10. Culinary ambassadors

Food vendors are arguably as important as the music artists themselves. At an all-day festival, the options better be delicious, and for many, local. Dentler insists you won’t find regular festival fare at Lollapalooza. Instead, they work with local Chicago chefs who help curate vendors with unique items — a lobster corn dog, for example.

11. Food vendors

Food Vendors

IMAGE: FLICKR, EDWARD STOJAKOVIC

Then, there’s the vendors themselves. If you want to sell food or drinks at Coachella, you’ll need to work from 11 a.m. to 11 p.m., according to its online application, and pay a few fees.
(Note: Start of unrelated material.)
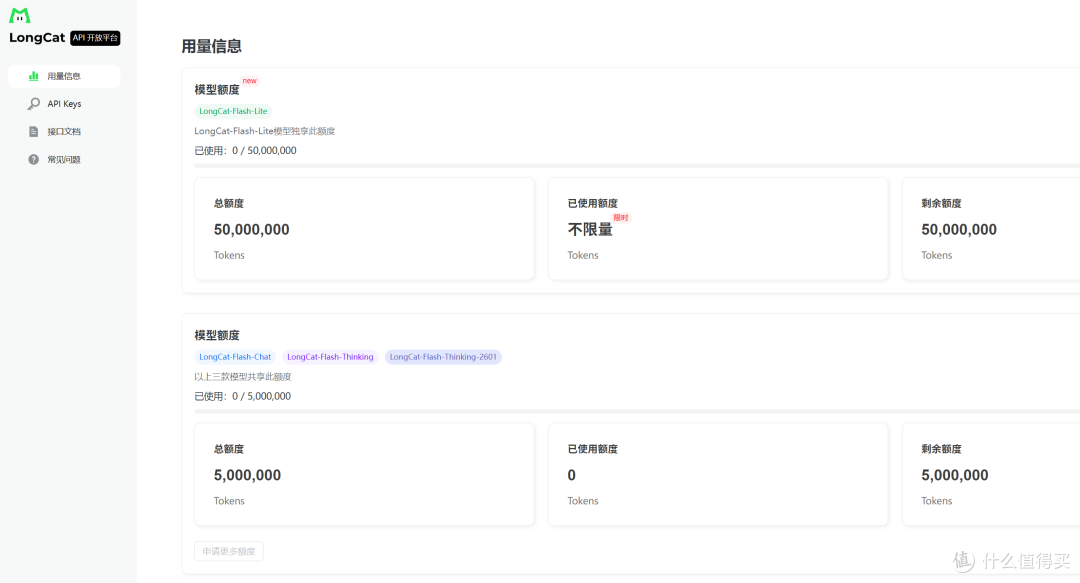Click the usage progress bar under 0 / 50,000,000

637,165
Best Beverage Catering, which helps cater Coachella, states on its website, “We create Restaurant Rows featuring local establishments vending their hometown classics at public events.”
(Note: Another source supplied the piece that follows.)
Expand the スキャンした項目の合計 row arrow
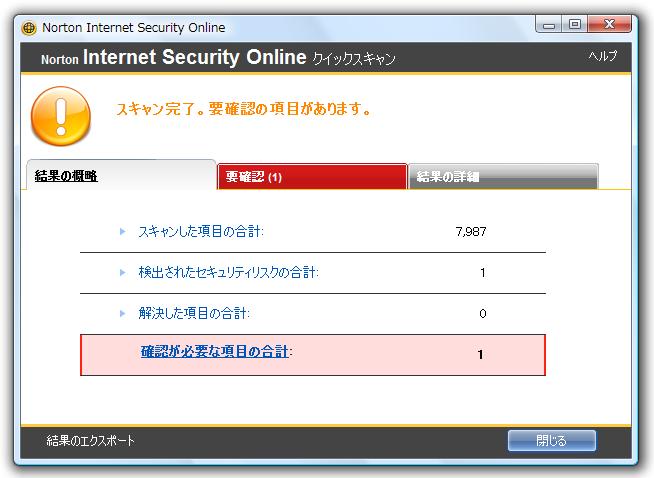122,231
According to Inc., some vendors stay in RVs for the whole weekend, rotating in shifts, and it definitely helps with the resume.

“We got up at 7 a.m. to load everything up, and on Friday we closed at 11 p.m., then cleaned up until 12:30. I went to sleep at 3 a.m., then repeated the same thing for two days in a row,” one vendor with Mexicali Taco & Co. told Inc.. “It’s a big grind.”

12. The marketing team

Dentler and his team of about nine people “do everything from traditional marketing in PR to digital marketing mobile apps,” he says. Their goal is to sell tickets and drive awareness through contests, giveaways, and just working with bands and brands.

Once a festival ends, Dentler and his crew starts planning out the next one. They use the fall and winter to start scheduling things, but once spring comes, things “really kick off.”

13. Volunteers

Coachella1

IMAGE: FLICKR, ARTEM POPOV

Last but definitely not least are the volunteers, who work the festival and in turn attend for free — meal tokens and free showers included. Bonnaroo calls them the “C’roo“.

“They work all over the festival on various smaller C’roos to support the festival staff,” the website says. Jobs range from clean-up to check-in at gates and toll booths, and they help set-up tents and decor.

At Lollapalooza, volunteers work the front gates and help with crowd flow at the front entrances, as well as assistance with handicap accessibility.